Create and deploy the following stream:

postgresql_nickname.inventory.customers — Contains DB events for the customers table.
Stream name follows the pattern <nickname>.<database>.<table>. Create one per watched table.

Use Key/Value type String/String.

See Creating streams if you need to create streams.

Steps

Step 1 — Create a connector application

Follow the Creating streams documentation in order to create one stream and deploy it onto an environment.
The name of the stream will be postgresql_nickname.inventory.customers.
The key/value types will be String/String.

This stream name is the composition of <nickname>.<database name>.<table name>. This naming pattern is enforced by the connector. Create one such stream for every table you intend to watch.
Follow the Configure and install a connector documentation to set up a new Connector-Application.
Let’s call it my_customers_app.
The plugin name is io.debezium.connector.postgresql.PostgresConnector.
If a plugin isn’t available, ask a platform operator to install plugins.

Step 2 — Configure the connector

Provide the following minimal configuration:

database.hostname

Example value:
123.123.123.123

database.port

5432

database.user

postgres

database.password

Example value:
1234abcdEFG

topic.prefix

postgresql_nickname

database.dbname

inventory

table.include.list

public.customers

Also supply the Axual Platform-required properties described in [_axual_platform_requirements].

Authorize the my_customers_app source Connector-Application to produce to the postgresql_nickname.inventory.customers stream.

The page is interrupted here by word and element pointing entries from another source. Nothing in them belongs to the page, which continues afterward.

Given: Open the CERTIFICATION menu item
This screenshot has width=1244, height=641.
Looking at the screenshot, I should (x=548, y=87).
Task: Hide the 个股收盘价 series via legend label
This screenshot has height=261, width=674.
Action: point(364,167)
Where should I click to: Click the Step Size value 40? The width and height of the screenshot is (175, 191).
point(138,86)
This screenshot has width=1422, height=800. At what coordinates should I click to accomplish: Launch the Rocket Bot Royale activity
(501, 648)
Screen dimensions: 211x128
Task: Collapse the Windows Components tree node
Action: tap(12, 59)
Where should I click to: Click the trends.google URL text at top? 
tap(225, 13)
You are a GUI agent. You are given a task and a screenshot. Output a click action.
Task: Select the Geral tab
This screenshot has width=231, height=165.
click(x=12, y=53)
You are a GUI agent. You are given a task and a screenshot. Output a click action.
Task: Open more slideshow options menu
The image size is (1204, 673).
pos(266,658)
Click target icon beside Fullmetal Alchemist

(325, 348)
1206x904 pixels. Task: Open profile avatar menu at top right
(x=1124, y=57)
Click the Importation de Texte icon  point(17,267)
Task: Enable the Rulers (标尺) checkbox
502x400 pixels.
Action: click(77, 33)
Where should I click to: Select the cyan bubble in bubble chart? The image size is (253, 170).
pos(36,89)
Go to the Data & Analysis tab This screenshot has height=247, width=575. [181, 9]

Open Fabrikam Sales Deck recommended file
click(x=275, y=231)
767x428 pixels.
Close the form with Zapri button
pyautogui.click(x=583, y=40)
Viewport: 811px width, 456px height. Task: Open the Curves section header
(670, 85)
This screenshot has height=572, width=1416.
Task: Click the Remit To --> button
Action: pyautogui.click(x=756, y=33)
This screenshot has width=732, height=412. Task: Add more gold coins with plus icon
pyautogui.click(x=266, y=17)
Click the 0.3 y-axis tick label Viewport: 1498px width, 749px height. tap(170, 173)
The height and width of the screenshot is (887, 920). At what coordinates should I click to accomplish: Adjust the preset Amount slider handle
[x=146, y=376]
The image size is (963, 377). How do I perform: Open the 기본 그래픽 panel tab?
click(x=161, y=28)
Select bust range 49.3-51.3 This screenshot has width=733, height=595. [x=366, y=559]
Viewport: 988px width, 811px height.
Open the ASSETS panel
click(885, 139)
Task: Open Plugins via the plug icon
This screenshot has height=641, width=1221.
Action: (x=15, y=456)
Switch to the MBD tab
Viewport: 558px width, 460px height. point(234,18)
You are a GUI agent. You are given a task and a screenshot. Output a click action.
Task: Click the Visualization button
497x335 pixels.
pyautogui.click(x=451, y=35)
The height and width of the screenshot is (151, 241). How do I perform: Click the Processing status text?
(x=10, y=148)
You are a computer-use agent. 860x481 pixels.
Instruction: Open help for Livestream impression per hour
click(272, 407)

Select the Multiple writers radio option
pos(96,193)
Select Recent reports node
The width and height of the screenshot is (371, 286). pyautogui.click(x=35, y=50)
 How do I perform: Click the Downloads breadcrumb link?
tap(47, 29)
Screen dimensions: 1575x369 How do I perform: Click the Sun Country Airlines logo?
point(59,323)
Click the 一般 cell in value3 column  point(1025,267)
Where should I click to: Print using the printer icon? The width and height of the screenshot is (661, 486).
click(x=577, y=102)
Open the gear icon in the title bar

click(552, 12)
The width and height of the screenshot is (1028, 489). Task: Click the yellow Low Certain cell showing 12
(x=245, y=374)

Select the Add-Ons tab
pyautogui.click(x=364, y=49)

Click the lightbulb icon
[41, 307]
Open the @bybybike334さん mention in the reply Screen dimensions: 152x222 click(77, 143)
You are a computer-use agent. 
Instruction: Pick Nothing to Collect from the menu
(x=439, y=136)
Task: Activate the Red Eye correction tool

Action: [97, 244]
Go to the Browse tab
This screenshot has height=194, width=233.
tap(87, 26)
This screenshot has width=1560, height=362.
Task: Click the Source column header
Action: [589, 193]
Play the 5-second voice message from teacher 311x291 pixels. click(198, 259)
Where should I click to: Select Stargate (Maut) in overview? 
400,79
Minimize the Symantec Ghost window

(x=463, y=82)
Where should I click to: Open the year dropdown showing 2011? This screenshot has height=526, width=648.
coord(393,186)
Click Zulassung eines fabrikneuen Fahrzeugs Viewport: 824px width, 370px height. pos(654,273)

Step 3 — Start the connector

Start the connector application from Axual Self-Service.

Step 4 — Verify

In Axual Self-Service, use stream-browse on postgresql_nickname.inventory.customers to confirm CDC events are arriving when rows are inserted or updated in PostgreSQL.

Cleanup

When you are done:

Stop the connector application in Axual Self-Service.
Remove stream access for the application if no longer needed.
Delete your Cloud Storage bucket and your SQL instance if they were created only for testing.

Known limitations

PostgreSQL logical replication (wal_level=logical) must be enabled on the server.
For Google Cloud SQL, set the cloudsql.logical_decoding flag to on.
topic.creation.enable=false must be set explicitly along with the topic.creation.default.* workaround properties due to a connector bug.

Examples

Full configuration on Axual Platform

Derived from the Terraform Boilerplate.

{
  "name": "my-debezium-postgresql-source",
  "config": {
    "connector.class": "io.debezium.connector.postgresql.PostgresConnector",
    "tasks.max": "1",
    "database.hostname": "postgres.example.com",
    "database.port": "5432",
    "database.user": "debezium_user",
    "database.password": "Deb3zium@PgPass",
    "database.dbname": "inventory",
    "slot.name": "debezium_slot",
    "publication.name": "debezium_publication",
    "publication.autocreate.mode": "disabled",
    "plugin.name": "pgoutput",
    "table.include.list": "public.customers",
    "topic.prefix": "postgresql_nickname",
    "topic.creation.enable": "false",
    "topic.creation.default.partitions": "1",
    "topic.creation.default.replication.factor": "3",
    "snapshot.mode": "initial",
    "poll.interval.ms": "5000",
    "key.converter": "org.apache.kafka.connect.json.JsonConverter",
    "key.converter.schemas.enable": "false",
    "value.converter": "org.apache.kafka.connect.json.JsonConverter",
    "value.converter.schemas.enable": "false",
    "errors.log.enable": "true",
    "errors.log.include.messages": "true",
    "errors.tolerance": "none"
  }
}

The publication (debezium_publication) must be created manually in PostgreSQL before starting the connector:
CREATE PUBLICATION debezium_publication FOR TABLE public.customers;

License

Debezium source connector is licensed under the Apache License, Version 2.0.